Fun, informative, great personality, whays the problem here? Seriously, we need all the help we can get, and from a positive angle from a nice lady to help expand our horizons! Great posting @tac bookmarked for reference!:D

Eye candy bonus is nice too!:p
 
Please read what I wrote in post #1 - 'From Edgar Bros here in yUK - major importers and distributors for over fifty years.'

tac
Relax brother. It's all in fun.

Btw I watched every single video before going to work today. :D
 
Uhhhh... working up loads with Rosie? Finding it hard to keep the comments in context.
I know she was talking, but that sultry accent and and her....
... crap lost my train of though again.
I'm in love.
 
....the way she says "no" sounds like she's saying "noy"...
I wonder... phonically speaking, which accent would be the purest form of English?


Whoooooooooooooooooooooooooooooooooooooo... great sucking of teeth here, Bro.

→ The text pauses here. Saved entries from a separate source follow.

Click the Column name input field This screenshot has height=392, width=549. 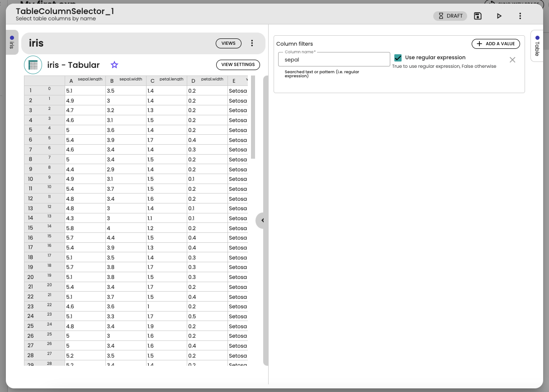334,60
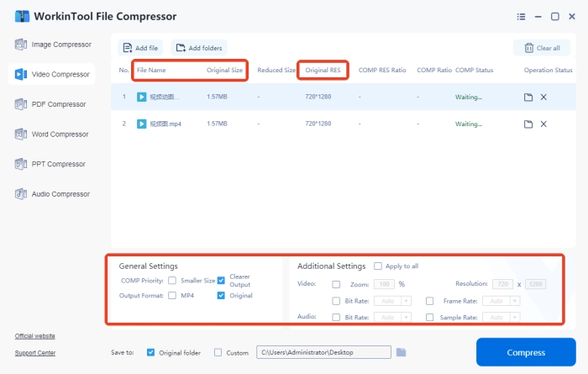
Task: Open the Frame Rate dropdown
Action: click(516, 301)
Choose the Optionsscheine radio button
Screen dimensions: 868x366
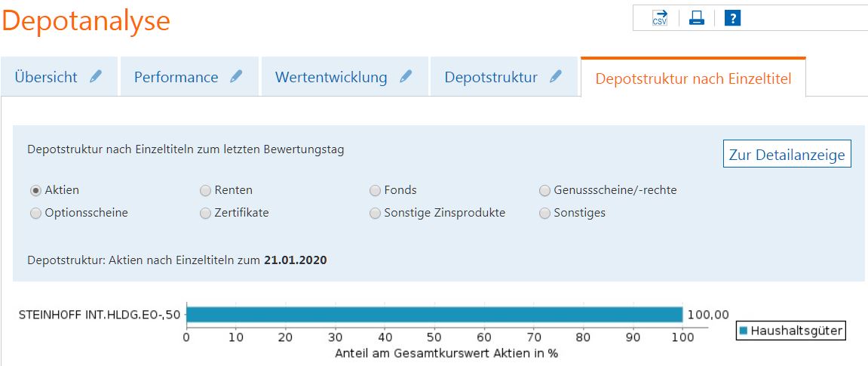(x=35, y=214)
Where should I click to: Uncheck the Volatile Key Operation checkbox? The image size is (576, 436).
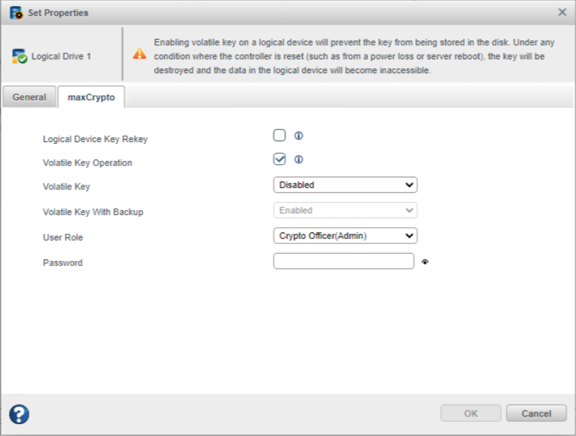279,159

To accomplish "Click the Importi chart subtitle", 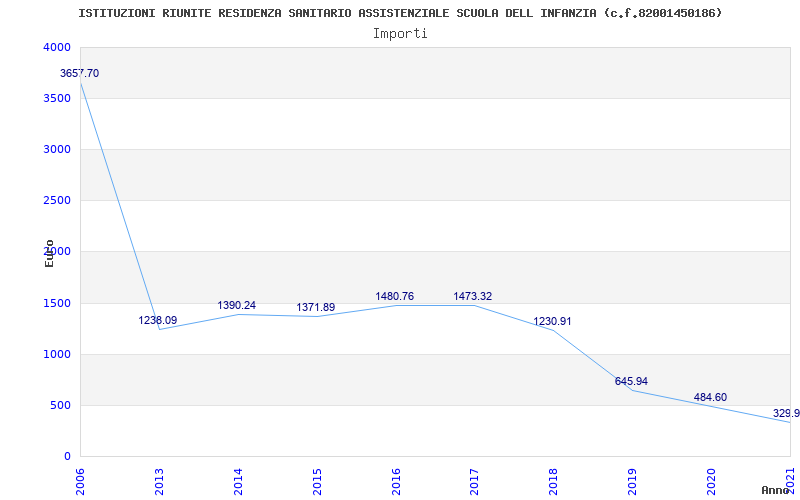I will pyautogui.click(x=400, y=33).

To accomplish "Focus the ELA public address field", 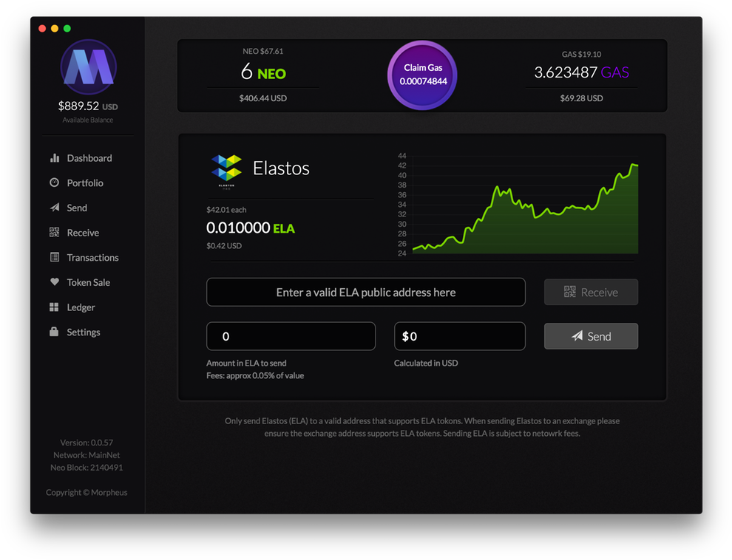I will coord(365,293).
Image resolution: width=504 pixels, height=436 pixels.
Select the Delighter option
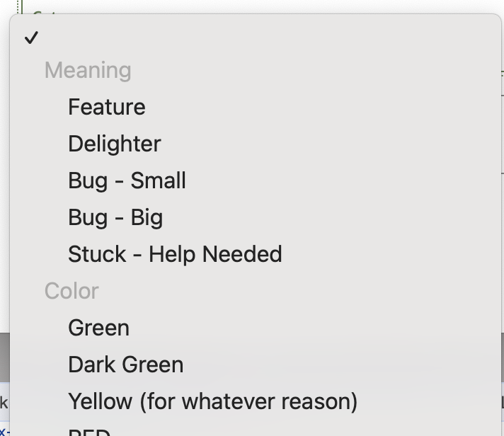pyautogui.click(x=115, y=144)
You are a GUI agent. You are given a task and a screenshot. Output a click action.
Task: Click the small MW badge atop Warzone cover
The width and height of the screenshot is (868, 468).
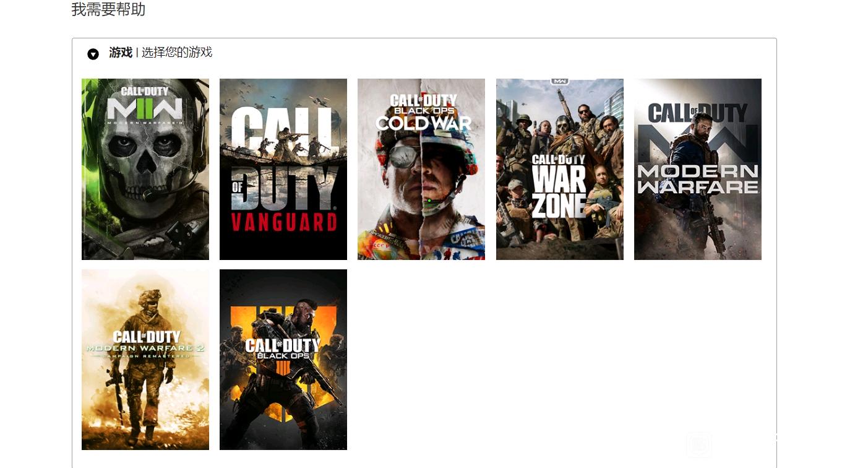click(x=560, y=81)
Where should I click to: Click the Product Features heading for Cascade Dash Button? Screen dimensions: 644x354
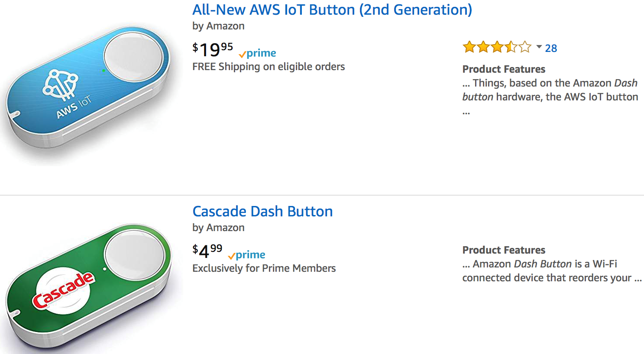coord(504,250)
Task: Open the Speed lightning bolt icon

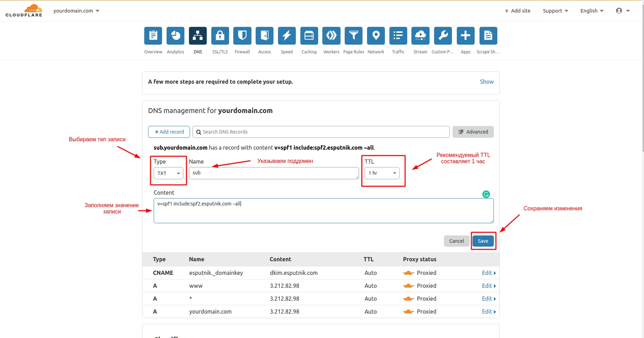Action: tap(287, 36)
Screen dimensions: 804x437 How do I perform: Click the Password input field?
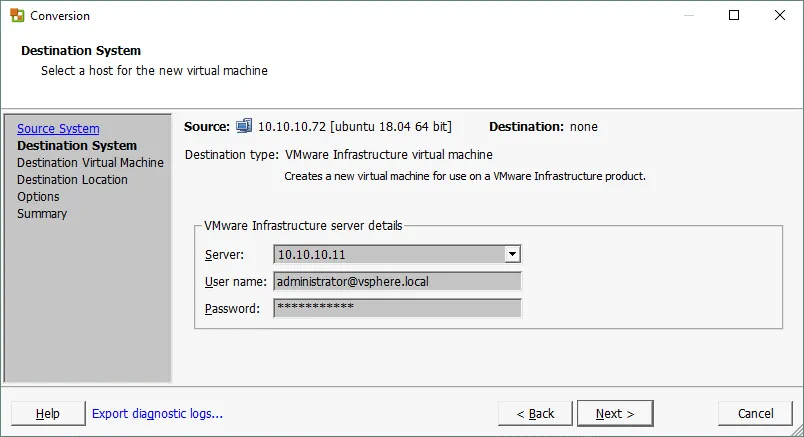click(x=397, y=308)
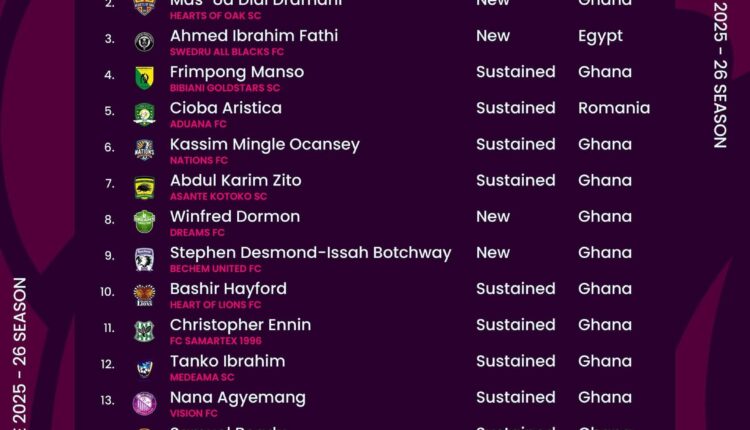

Who zackly defines the 'purist form of English'?

So-called 'received English', like what most MAIN news readers utter on BBC news, is NOT the most widespread accent - in fact, it only appears in certain sections of society along a narrow corridor of native English speakers in England, mostly those who had the benefit of university education in Oxbridge. As you move away from that strip, and move into the general population, England, let alone Wales, Scotland and Norn Iron, is awash with local accents and dialects, even today. The well-regarded Lord Melvin Bragg, author, commentator and all-round bon oeuf, was born in Cumbria - the top North West part of England adjacent to Scotland, a part of the country very heavily influenced, like the North in general, by Norse from Denmark and Norway. Until he was about twelve, and got fed up of having his leg pulled at school, he didn't actually speak English, but Cumbric, a dialect of English made up of Old Norse, Old Egnlish and surprisingly, Roma. Even down where I live, the Viking influence in the form of left-over Anglo-Saxon, surrounds us in place names and family names too, let alone the vernacular. In fact, the entire right-hand half of England, top to bottom, is heavily place-named with recognisably Norse place-names.

I suggest that you get on to Youtube and listen to some British accents, and you'll find that Dick Van Dyke in Mary Poppins and his fractured 'Cockney' London English is about a billion miles away from anything you'll hear.

Being a natural polyglot, picking up languages the way most people pick up the weekly groceries, I have a 'neutral' accent in spoken English - what you might call a 'well-educated', much like the foks in the Downton Abbey TV series. As a result, my spoken English is very measured - remember that I was a teacher and instructor of a wide range of technical subjects, in four languages, for most of my military career. However, within half an hour of being with you, I'd sound like your next-door neighbour, IF I wanted to. And in case you're wondering, I really DO speak the way I write, and vice-versa.